■ Problem to solve
Reproduce exactly, from the data that follows, the line with "1024x768 pixels.", the line with "Task: Click the Get started button", and every line that lies between them.

■ Information supplied
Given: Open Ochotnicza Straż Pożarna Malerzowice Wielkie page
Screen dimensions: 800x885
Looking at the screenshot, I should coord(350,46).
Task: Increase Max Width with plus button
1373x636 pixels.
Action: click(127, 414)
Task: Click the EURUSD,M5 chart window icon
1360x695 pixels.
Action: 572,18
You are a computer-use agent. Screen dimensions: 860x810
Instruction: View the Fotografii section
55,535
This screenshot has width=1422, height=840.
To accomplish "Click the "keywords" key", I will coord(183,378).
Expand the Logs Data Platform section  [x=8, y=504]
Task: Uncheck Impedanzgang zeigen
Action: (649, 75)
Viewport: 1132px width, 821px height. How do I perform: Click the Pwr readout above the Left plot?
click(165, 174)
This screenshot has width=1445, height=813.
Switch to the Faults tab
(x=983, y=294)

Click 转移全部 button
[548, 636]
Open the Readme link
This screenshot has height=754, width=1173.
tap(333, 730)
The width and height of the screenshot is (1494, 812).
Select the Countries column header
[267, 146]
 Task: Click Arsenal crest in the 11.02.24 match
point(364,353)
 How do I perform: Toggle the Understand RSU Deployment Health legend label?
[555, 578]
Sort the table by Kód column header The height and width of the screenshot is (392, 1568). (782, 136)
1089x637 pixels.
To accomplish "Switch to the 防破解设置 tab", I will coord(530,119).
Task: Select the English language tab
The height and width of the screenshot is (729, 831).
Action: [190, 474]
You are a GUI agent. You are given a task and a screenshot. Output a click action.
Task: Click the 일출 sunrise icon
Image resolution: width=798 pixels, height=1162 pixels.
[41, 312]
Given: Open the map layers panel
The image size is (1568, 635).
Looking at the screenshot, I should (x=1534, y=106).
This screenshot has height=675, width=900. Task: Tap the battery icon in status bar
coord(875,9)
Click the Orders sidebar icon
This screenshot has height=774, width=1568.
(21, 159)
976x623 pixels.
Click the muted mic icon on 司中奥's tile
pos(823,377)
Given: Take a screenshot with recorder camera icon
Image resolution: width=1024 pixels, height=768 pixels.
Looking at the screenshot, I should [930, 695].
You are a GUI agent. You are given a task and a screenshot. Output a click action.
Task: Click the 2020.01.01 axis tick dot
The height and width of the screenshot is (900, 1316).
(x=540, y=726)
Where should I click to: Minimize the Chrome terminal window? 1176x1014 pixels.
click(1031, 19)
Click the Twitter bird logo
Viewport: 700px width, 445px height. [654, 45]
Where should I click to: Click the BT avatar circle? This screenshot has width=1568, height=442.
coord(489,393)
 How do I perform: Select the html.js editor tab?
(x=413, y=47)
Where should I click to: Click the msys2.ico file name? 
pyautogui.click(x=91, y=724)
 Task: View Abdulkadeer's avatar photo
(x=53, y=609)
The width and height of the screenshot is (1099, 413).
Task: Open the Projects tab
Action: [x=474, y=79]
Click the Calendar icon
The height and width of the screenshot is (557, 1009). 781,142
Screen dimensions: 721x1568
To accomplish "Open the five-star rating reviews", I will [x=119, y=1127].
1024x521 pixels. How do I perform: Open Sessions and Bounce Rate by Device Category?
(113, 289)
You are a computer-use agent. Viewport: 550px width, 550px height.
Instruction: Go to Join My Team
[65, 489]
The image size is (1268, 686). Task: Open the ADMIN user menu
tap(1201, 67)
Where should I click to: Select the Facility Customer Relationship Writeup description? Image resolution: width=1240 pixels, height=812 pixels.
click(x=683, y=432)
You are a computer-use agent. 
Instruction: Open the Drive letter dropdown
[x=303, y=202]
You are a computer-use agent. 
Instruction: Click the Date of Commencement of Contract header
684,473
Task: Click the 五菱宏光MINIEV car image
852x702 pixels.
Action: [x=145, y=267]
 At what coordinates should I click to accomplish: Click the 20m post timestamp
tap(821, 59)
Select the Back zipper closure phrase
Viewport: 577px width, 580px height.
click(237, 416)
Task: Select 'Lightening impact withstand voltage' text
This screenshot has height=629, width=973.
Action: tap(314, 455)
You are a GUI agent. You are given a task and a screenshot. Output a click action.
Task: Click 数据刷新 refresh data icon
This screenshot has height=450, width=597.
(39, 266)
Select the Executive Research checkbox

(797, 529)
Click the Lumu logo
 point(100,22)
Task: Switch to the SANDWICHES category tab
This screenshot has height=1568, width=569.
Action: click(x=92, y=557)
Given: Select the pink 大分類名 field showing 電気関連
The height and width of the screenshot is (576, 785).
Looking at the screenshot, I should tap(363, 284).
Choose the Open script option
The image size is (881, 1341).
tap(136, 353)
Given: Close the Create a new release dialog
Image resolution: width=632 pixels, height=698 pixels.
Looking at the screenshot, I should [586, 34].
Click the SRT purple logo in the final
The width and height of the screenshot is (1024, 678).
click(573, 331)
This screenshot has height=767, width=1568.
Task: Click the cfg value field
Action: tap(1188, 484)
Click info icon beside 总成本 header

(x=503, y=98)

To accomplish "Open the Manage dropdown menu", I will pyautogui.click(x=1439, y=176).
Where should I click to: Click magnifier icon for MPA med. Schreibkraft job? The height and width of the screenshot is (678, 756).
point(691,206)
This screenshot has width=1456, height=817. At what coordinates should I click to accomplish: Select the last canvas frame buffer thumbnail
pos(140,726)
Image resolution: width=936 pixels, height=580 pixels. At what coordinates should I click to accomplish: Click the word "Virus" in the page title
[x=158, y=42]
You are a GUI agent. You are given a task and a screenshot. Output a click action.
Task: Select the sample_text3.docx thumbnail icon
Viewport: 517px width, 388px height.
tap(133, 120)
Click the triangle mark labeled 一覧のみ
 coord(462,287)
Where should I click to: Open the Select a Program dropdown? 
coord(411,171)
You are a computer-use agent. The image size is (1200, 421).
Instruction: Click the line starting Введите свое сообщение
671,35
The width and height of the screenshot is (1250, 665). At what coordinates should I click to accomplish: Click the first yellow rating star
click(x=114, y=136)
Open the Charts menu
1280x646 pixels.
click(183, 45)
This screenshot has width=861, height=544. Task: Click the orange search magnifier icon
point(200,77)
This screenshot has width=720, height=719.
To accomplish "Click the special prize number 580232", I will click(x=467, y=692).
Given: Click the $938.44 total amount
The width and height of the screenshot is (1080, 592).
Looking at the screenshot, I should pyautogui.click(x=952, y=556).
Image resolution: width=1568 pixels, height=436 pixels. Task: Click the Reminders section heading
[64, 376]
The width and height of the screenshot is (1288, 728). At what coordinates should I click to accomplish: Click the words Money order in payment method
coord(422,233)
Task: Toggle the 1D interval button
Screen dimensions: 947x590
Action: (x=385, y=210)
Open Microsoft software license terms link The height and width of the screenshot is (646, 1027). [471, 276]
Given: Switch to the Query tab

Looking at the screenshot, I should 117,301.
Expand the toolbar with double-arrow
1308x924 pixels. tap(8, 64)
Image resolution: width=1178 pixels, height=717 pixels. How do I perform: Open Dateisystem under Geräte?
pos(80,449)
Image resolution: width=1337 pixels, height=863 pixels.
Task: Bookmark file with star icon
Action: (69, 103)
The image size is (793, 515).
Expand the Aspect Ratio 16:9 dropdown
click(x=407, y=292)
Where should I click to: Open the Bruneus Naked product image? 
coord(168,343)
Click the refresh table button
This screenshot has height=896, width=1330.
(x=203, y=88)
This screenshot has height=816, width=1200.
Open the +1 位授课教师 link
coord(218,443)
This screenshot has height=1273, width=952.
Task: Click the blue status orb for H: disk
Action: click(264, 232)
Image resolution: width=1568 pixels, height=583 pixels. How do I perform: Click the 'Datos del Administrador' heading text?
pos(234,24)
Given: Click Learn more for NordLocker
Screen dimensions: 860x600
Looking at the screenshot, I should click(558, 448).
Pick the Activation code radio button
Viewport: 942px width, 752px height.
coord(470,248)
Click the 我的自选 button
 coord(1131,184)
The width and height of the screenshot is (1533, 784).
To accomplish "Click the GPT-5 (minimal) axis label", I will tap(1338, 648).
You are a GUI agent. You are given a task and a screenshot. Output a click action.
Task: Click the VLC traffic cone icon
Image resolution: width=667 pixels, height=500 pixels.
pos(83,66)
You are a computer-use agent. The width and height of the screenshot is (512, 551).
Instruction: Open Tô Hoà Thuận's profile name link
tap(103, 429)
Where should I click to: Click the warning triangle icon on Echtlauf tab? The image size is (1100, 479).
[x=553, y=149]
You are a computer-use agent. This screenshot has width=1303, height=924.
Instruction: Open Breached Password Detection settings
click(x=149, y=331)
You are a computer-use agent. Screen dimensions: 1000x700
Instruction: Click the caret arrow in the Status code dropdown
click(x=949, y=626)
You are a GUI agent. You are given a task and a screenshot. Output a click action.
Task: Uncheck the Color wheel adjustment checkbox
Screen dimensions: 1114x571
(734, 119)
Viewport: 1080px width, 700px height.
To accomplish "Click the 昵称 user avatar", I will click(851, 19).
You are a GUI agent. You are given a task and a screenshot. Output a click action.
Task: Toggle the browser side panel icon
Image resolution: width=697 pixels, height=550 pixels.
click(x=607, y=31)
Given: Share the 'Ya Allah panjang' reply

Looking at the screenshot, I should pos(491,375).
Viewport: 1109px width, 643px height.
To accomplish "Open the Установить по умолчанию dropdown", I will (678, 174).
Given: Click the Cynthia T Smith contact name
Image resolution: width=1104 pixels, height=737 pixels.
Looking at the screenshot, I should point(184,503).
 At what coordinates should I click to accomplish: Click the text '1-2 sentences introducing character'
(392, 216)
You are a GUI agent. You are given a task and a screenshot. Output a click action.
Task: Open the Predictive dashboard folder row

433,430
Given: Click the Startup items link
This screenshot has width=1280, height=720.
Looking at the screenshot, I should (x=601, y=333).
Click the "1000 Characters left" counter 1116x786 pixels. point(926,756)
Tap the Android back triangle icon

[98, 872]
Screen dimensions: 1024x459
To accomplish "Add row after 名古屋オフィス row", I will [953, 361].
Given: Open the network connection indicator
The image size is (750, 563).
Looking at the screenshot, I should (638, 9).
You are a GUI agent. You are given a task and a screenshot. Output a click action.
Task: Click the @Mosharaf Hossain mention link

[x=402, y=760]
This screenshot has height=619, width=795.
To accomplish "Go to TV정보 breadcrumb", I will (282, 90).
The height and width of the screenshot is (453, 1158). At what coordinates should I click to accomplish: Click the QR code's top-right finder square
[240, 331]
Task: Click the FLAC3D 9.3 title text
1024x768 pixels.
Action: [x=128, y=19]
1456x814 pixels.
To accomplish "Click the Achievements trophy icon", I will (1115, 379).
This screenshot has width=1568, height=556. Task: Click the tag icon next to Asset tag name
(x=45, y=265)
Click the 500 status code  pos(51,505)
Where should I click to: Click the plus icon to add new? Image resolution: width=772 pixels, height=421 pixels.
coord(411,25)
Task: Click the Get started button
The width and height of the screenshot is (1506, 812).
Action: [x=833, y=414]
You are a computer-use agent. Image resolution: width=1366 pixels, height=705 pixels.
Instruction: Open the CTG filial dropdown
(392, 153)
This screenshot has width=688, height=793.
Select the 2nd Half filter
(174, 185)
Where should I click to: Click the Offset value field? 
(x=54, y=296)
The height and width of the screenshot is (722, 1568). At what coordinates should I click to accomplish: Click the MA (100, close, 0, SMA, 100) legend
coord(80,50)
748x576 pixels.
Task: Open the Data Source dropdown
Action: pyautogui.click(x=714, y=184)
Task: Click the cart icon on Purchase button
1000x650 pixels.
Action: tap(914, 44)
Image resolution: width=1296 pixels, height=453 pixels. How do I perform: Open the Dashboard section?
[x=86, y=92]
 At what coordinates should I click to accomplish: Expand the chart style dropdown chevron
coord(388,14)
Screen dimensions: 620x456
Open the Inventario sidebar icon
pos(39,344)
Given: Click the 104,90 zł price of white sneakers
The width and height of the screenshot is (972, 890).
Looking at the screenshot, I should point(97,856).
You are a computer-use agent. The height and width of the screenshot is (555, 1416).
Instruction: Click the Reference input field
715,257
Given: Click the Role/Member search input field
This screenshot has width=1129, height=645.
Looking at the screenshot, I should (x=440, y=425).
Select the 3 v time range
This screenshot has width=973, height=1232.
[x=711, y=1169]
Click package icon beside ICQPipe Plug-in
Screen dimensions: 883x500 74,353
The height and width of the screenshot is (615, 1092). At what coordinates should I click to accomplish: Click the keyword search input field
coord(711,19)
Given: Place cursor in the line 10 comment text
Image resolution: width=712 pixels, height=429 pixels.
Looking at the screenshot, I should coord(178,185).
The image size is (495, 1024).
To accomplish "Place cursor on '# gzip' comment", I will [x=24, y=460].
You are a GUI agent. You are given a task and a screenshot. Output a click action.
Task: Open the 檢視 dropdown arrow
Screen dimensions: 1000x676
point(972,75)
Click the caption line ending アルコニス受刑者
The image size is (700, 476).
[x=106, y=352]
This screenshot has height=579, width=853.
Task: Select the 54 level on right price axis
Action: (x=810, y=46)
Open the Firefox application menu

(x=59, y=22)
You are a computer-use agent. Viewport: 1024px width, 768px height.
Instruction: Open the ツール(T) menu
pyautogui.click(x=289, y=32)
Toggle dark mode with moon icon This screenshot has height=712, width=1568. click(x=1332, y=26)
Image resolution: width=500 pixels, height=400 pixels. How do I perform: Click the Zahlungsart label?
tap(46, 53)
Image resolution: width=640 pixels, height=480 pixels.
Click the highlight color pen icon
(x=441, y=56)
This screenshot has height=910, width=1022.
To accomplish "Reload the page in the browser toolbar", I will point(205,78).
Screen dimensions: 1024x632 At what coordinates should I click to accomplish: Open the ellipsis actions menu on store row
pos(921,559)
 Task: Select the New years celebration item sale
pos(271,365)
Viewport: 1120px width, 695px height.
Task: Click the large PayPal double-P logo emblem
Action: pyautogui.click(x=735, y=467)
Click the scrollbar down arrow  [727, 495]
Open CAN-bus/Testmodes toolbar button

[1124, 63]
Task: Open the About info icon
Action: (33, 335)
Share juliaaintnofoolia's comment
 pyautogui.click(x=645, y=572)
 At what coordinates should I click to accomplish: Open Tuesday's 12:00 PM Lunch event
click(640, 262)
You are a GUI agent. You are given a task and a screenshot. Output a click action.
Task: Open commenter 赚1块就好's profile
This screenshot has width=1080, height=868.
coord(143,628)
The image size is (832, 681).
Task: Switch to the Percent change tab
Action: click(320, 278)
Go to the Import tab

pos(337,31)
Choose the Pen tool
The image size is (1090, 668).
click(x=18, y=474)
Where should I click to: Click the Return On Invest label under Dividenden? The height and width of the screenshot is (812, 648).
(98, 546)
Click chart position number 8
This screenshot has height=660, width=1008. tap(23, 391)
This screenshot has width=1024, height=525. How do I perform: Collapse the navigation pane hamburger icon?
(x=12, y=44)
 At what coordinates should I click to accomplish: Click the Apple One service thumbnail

■ Worked solution
1024x768 pixels.
Action: [x=128, y=19]
1456x814 pixels.
To accomplish "Click the Achievements trophy icon", I will (1115, 379).
This screenshot has width=1568, height=556. Task: Click the tag icon next to Asset tag name
(x=45, y=265)
Click the 500 status code  pos(51,505)
Where should I click to: Click the plus icon to add new? Image resolution: width=772 pixels, height=421 pixels.
coord(411,25)
Task: Click the Get started button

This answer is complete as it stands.